A adoção de inovações disruptivas sempre carrega consigo um ciclo previsível de entusiasmo, expectativa, desilusão e maturidade. Com a Inteligência Artificial generativa não é diferente. Após um período de “alvoroço”, com empresas de diversos tamanhos e segmentos trabalhando iniciativas para embarcar no hype da tecnologia, agora começamos a acompanhar um movimento conhecido como “o vale da desilusão da GenAI”.
Grandes corporações, em especial, enfrentam a dificuldade de implementar a tecnologia em suas operações e os desafios de adaptação são enormes. Um dos principais motivos para esse cenário? Planejamentos, muitas vezes rasos, dos custos e benefícios das iniciativas.
Segundo estimativa do Gartner, apresentada durante a conferência “Gartner CIO & IT Executive” realizada recentemente em São Paulo, 50% dos projetos de GenAI que buscavam eficiência sem um retorno sobre investimento (ROI) bem estruturado com LLMs já ficaram pelo caminho. O ROI em GenAI é complexo. Embora muitos esperem ganhos rápidos de produtividade, esse retorno nem sempre é mensurável de forma tangível e imediata.
Algumas organizações têm dificuldades em capturar todo o valor gerado pela IA, especialmente quando o ROI está ligado a melhorias intangíveis ou de longo prazo. A falta de uma estratégia clara de mensuração pode fazer com que empresas vejam seus custos crescerem sem um retorno proporcional.

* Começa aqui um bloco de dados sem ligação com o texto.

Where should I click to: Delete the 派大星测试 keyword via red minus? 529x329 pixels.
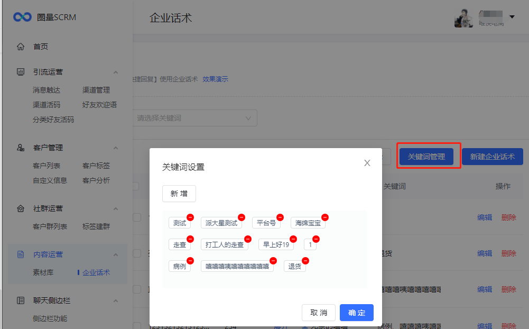coord(242,217)
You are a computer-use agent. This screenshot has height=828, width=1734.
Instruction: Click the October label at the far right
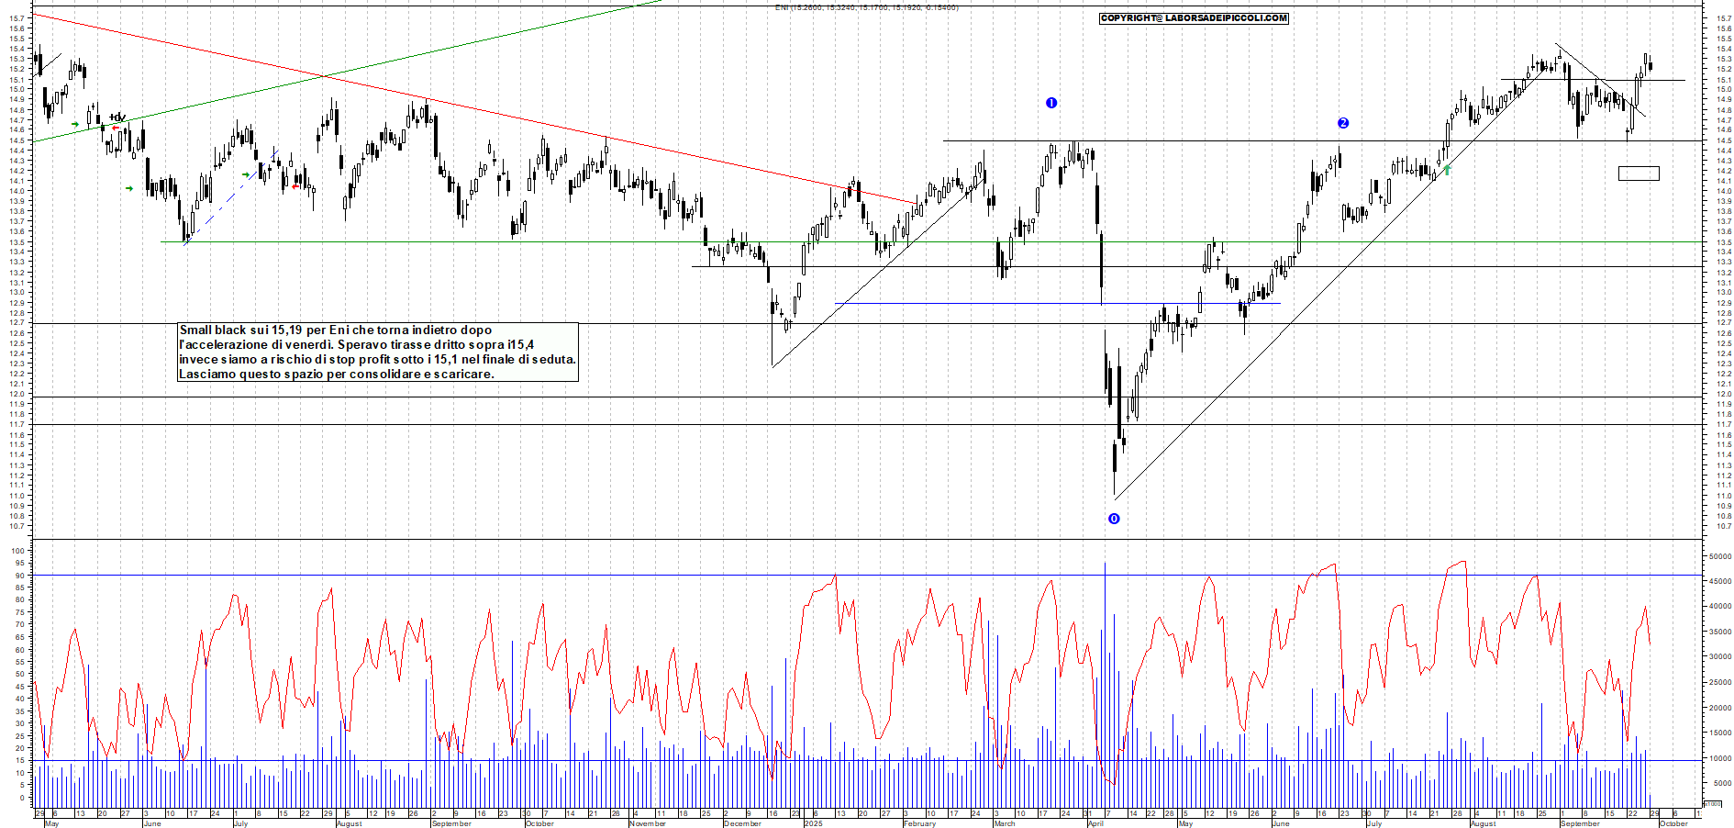[1673, 823]
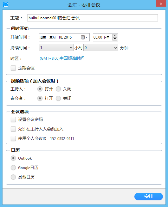Choose Google日历 calendar option
The height and width of the screenshot is (207, 168).
point(13,168)
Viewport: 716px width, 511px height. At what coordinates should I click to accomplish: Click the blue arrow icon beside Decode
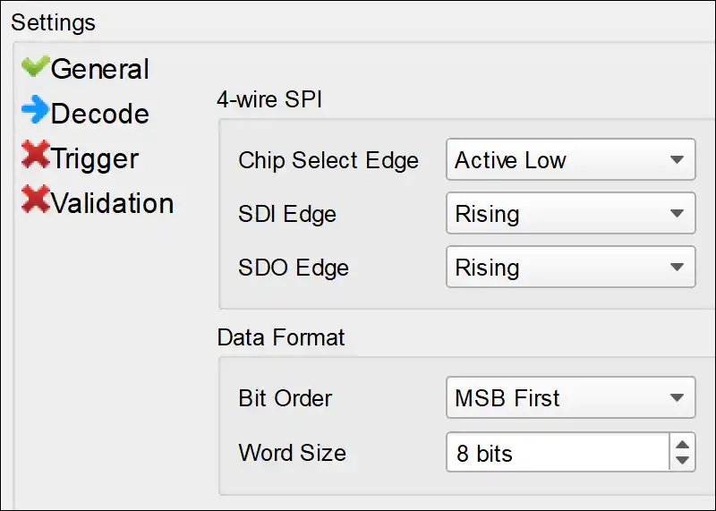pos(35,112)
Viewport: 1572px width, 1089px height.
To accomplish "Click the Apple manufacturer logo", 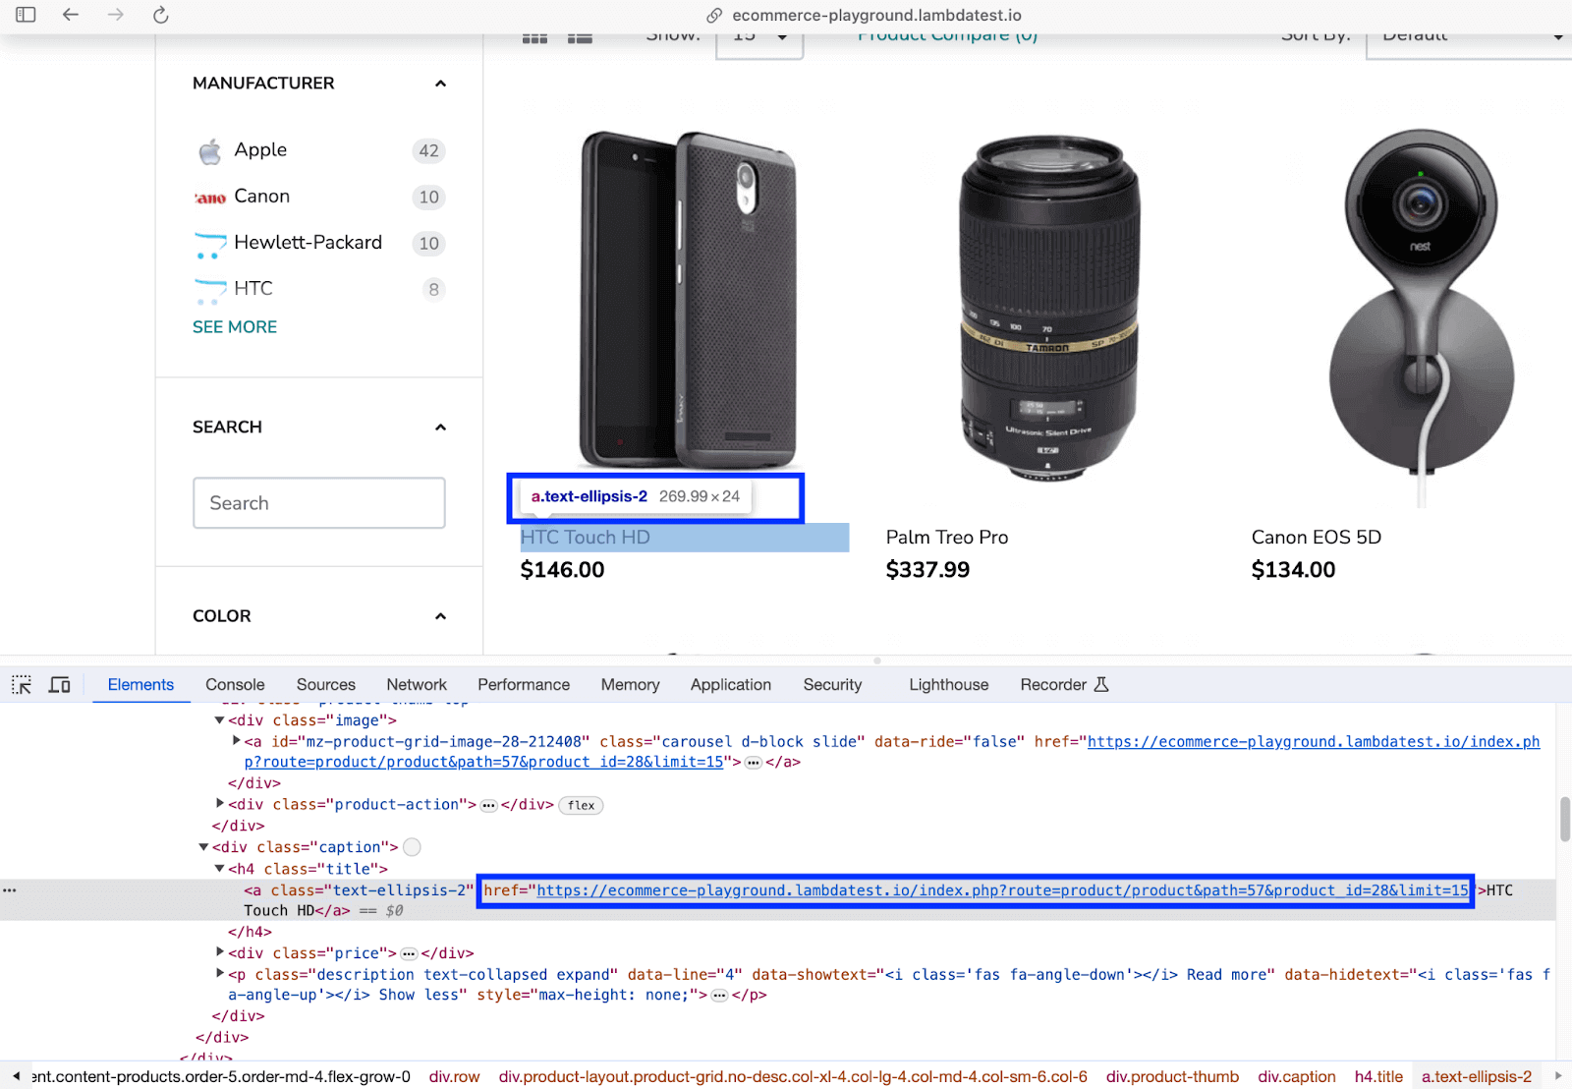I will pyautogui.click(x=209, y=151).
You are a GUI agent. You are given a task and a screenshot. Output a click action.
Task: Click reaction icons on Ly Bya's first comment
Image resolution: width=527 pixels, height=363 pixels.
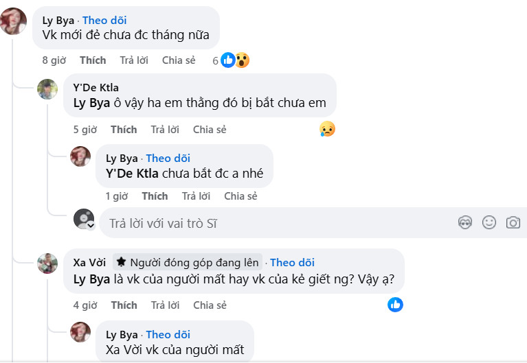tap(235, 60)
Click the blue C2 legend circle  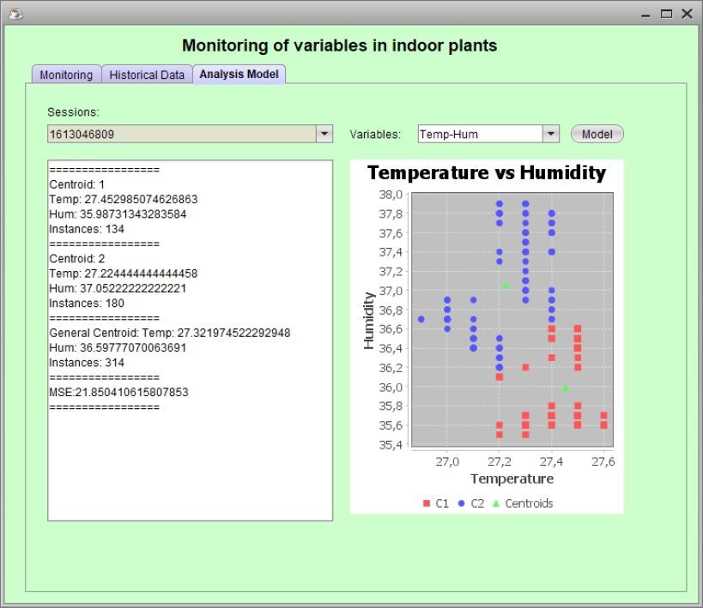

Mas o investimento inicial em GenAI vai além do que está aparente à primeira vista: envolve tanto custos diretos como o consumo dos LLMs atualmente disponíveis, infraestrutura em cloud e ferramentas de IA, quanto custos indiretos, como o tempo de desenvolvimento, realocação de equipes e a gestão de mudanças. O processo de adoção raramente se limita ao orçamento previsto, uma vez que a complexidade de cada iniciativa, muitas vezes percebidas durante o andamento, pode elevar o total investido de forma significativa.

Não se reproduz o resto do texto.